> [Selected excerpt]:
14 July 2021–The first delivery of eucalyptus
trees to Aveiro in Portugal from the port of Beira in
Mozambique has been received with strong criticism by
Mozambican and Portuguese groups and two international
coalitions. The wood is from eucalyptus plantations operated
by Portucel Moçambique, a subsidiary of The Navigator
Company, and will be used in pulp and paper mills in
Portugal. Two more deliveries are expected this year with a
total volume of 100,000m3 of wood.

Portucel
Moçambique has been granted 356,000 hectares of land in the
provinces of Manica and Zambézia in central Mozambique to
establish eucalyptus plantations on, which is more than
three times the area that The Navigator Company controls in
Portugal. So far, only 13,500 hectares have been planted,
but already a large number of communities have accused the
company of violating their rights. [1]

Anabela Lemos
of Justiça Ambiental in Mozambique said“Portucel
Moçambique says that its plantations are improving the
living conditions of rural communities and bringing economic
development to Mozambique. In reality, this neo-colonial
project is usurping the land and livelihoods of thousands of
peasant families, leaving them with no options for their
lives. While peasant families lose everything that is most
valuable to them, Portucel exports low-value wood more than
11,000km to supply Navigator’s factories in Portugal and
claims that this is contributing to their development. The
promises made to communities of jobs, better lives and
improved infrastructure have all been broken.”

NGOs
have appealed to the World Bank to withdraw its financial
support for Portucel’s plantations. The International
Finance Corporation, owned by the World Bank, controls about
20% of Portucel Moçambique’s shares, and the Forest
Investment Program, another World Bank initiative, is
helping to finance the planting of the first 40,000
hectares. This was included in Mozambique’s pledge to
“restore forests” under the Bonn Challenge and the
African Forest Landscape Restoration Initiative (AFR100),
which were launched alongside the signing of the UN’s
Paris Agreement in 2011.

Kwami Kpondzo, Africa
regional coordinator for the Global Forest Coalition said:
“The World Bank is giving Portucel millions to plant
eucalyptus in Mozambique under the false pretext that
afforestation with plantations can help solve climate
change. The opposite is true. Converting forests and
agricultural land to plantations releases large amounts of
carbon. In addition, the wood is shipped thousands of
kilometers just to be turned into short-lived paper products
such as office paper, toilet paper and supermarket
packaging, or burned to generate electricity in
Navigator’s pulp mills.”

> [Set tasks]:
1) Could you update the part of the eucalyptus shipment report that begins at "14 July 2021–The" and stops after "100,000m3 of wood.", replacing "wood" with "timber"?
2) What does the eucalyptus shipment report say, in two sentences?

> [Source material]:
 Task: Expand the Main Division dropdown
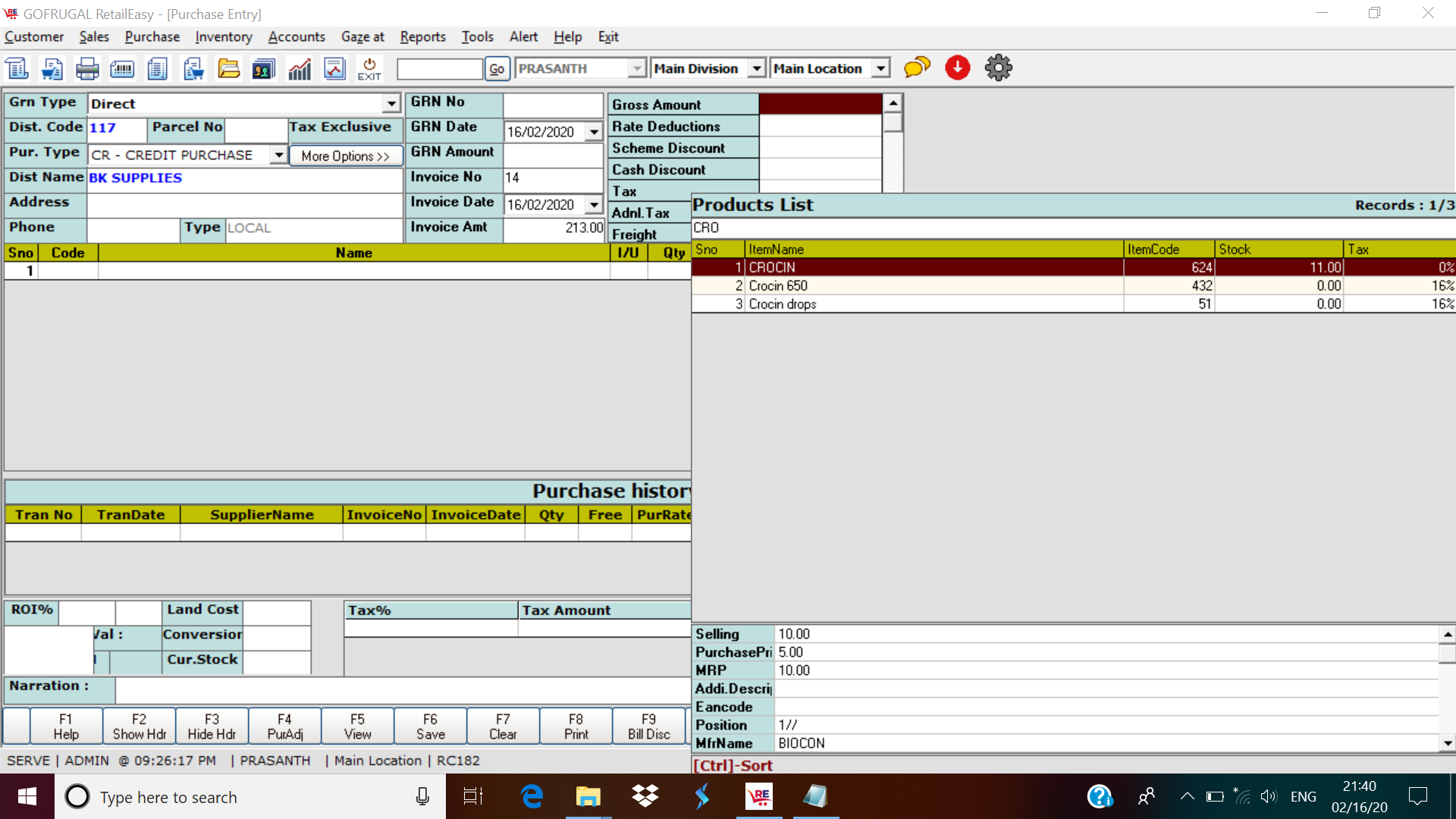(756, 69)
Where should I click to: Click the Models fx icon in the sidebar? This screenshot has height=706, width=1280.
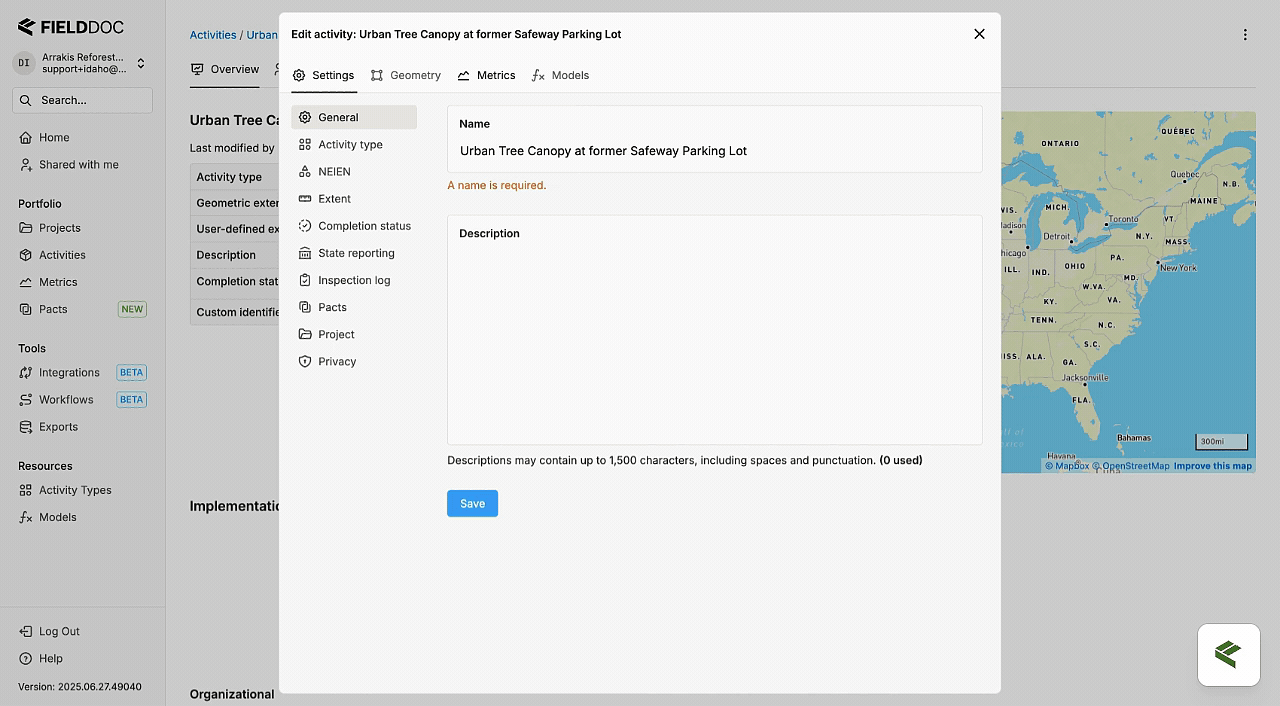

> [The answers]:
1)
14 July 2021–The first delivery of eucalyptus
trees to Aveiro in Portugal from the port of Beira in
Mozambique has been received with strong criticism by
Mozambican and Portuguese groups and two international
coalitions. The timber is from eucalyptus plantations operated
by Portucel Moçambique, a subsidiary of The Navigator
Company, and will be used in pulp and paper mills in
Portugal. Two more deliveries are expected this year with a
total volume of 100,000m3 of timber.

2) The first delivery of eucalyptus wood from Portucel Moçambique's plantations, shipped from Beira in Mozambique to Aveiro in Portugal for Navigator's pulp and paper mills, drew strong criticism from Mozambican, Portuguese and international groups, and many communities accuse the company of violating their rights on the 356,000 hectares it has been granted. NGOs have asked the World Bank to withdraw its financial support for the plantations, while critics say the project takes peasant families' land and livelihoods and that converting forests and farmland to plantations releases large amounts of carbon rather than helping solve climate change.